_Supplied passage_

== == ==

The link of the RSS Feed https://podkast.nrk.no/program/loerdagsraadet.rss

prof18 commented 1 year ago

Thank you!

The issue is the presence of the BOM char, which isn't something not necessary on UTF-8 😅

Screenshot 2023-01-24 at 22 03 46

I'll check if I can do something during the parsing, but I can't promise anything since this is something that should be fixed by the feed

skeie commented 1 year ago

Ah, good point!

I'm been playing a bit around with this and this might be a very naive way of doing it

val url = URL(channelUri)
                val connection = url.openConnection()
                val inputStream = connection.getInputStream()
                val byteArray = inputStream.readBytes()
                val bom = byteArrayOf(0xEF.toByte(), 0xBB.toByte(), 0xBF.toByte())

                var hasBoom = true;

                for (i in 0..2) {
                    if(byteArray[i] != bom[i]) {
                        hasBoom = false
                        break
                    }
                }

                val contentWithoutBom = if(hasBoom) {
                    byteArray.copyOfRange(3, byteArray.size)

== == ==

_Data lines_

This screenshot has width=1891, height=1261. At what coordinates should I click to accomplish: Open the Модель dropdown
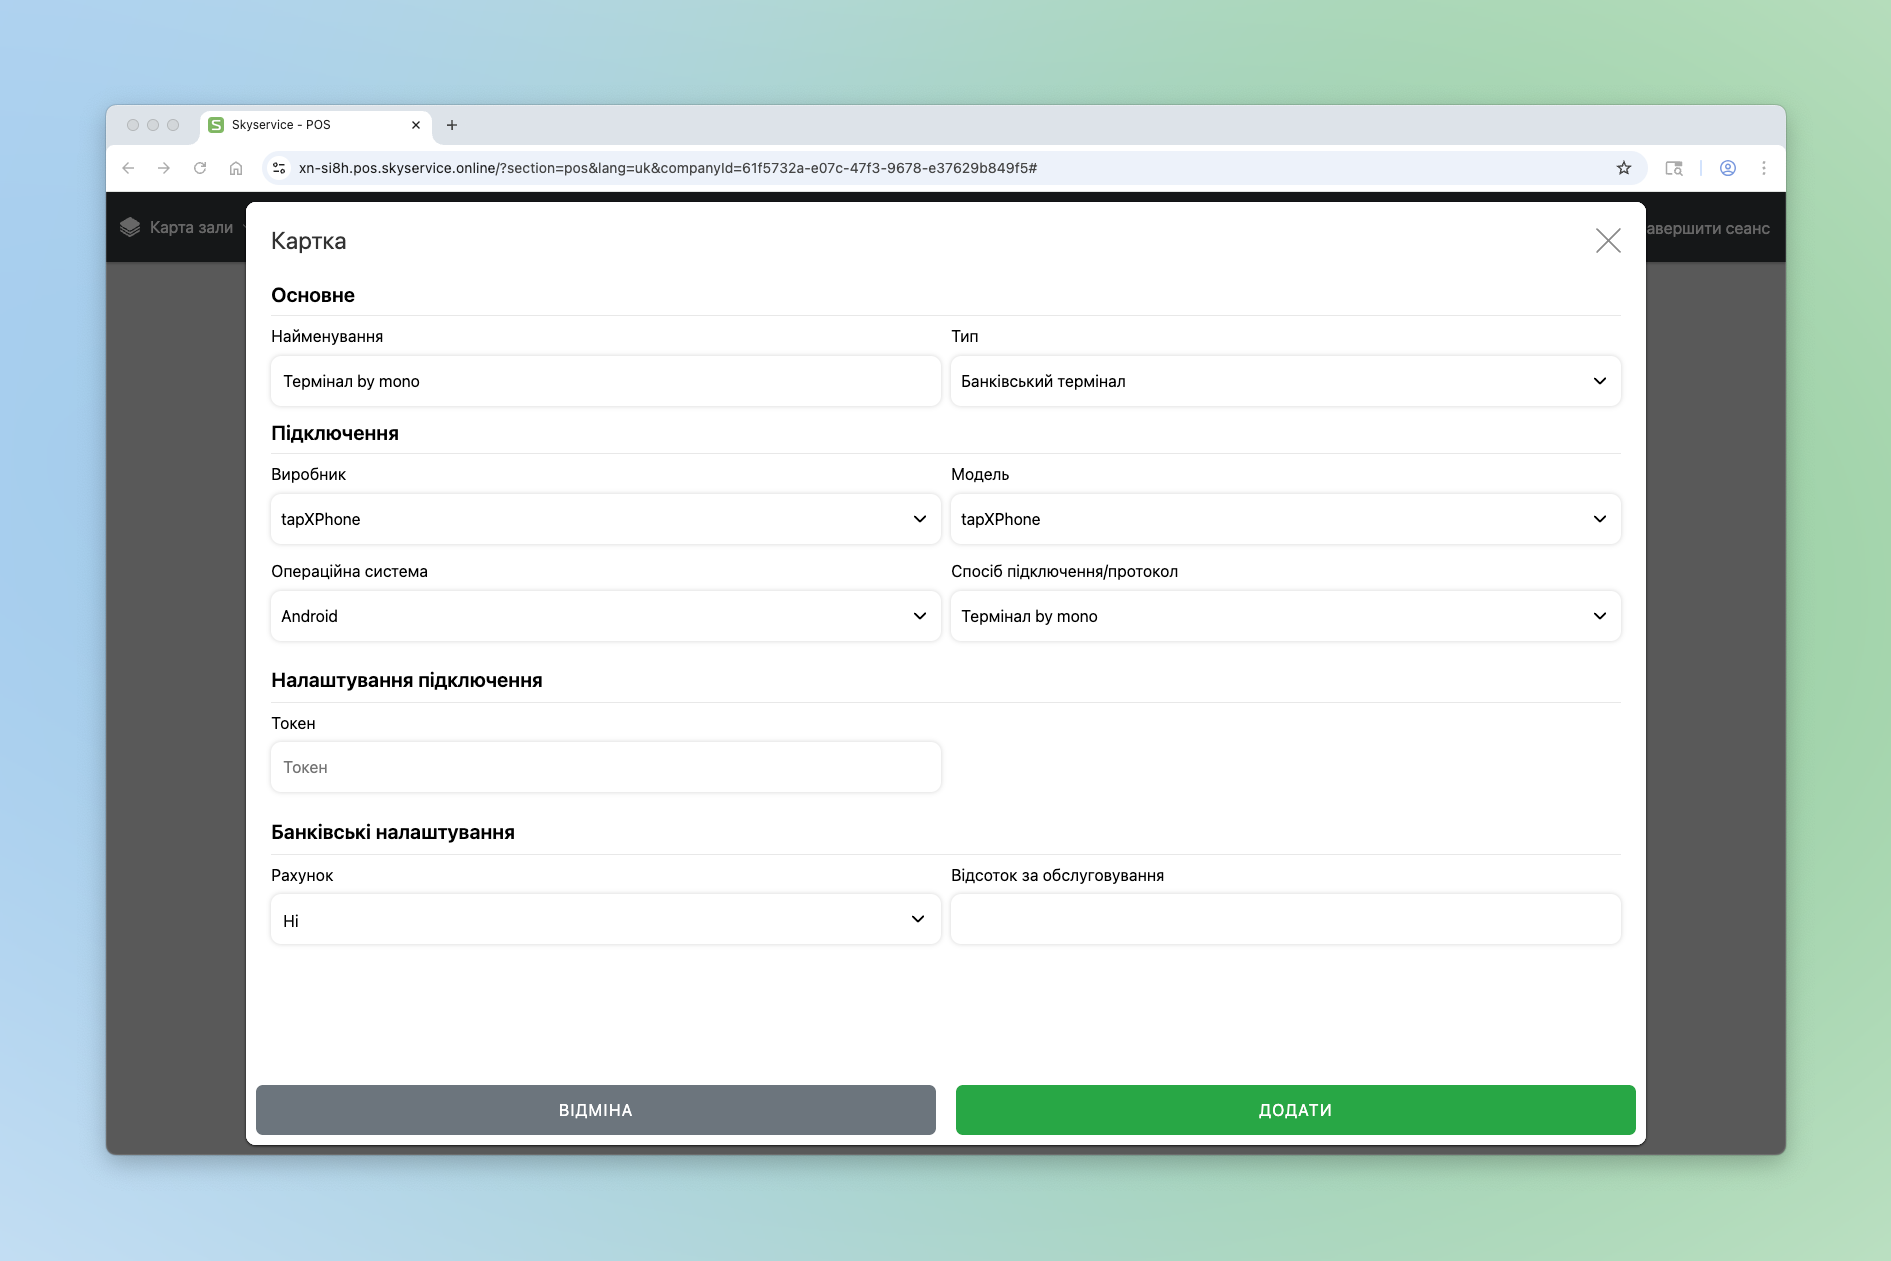coord(1284,519)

== == ==

_Exercise 1_
In the thread on the RSS feed's BOM character, what does prof18 say is causing the issue?
_Exercise 2_
Rewrite the thread on the RSS feed's BOM character starting at "The issue is" and ending at "connection = url.openConnection()", replacing "parsing" with "reading".
_Exercise 3_
Please go on with the thread on the RSS feed's BOM character from the point where it stops.

_Expected output 1_
The presence of the BOM char.

_Expected output 2_
The issue is the presence of the BOM char, which isn't something not necessary on UTF-8 😅

Screenshot 2023-01-24 at 22 03 46

I'll check if I can do something during the reading, but I can't promise anything since this is something that should be fixed by the feed

skeie commented 1 year ago

Ah, good point!

I'm been playing a bit around with this and this might be a very naive way of doing it

val url = URL(channelUri)
                val connection = url.openConnection()

_Expected output 3_
                } else {
                    byteArray
                }

                val contentWithoutBoom = String(contentWithoutBom, Charsets.UTF_8)
                parser.parse(contentWithoutBoom)

I would love to make it more robust if it needs to in order to get it into the library, if you still think it makes sense that the library handles this :)

prof18 commented 1 year ago

I probably found an optimization that fixes this issue and improve the performance as well!

skeie commented 1 year ago

Amazing - thank you!

Do you have any ETA when you will do a new release? :) No rush, just curious!

prof18 commented 1 year ago

In the next two weeks, hopefully! :)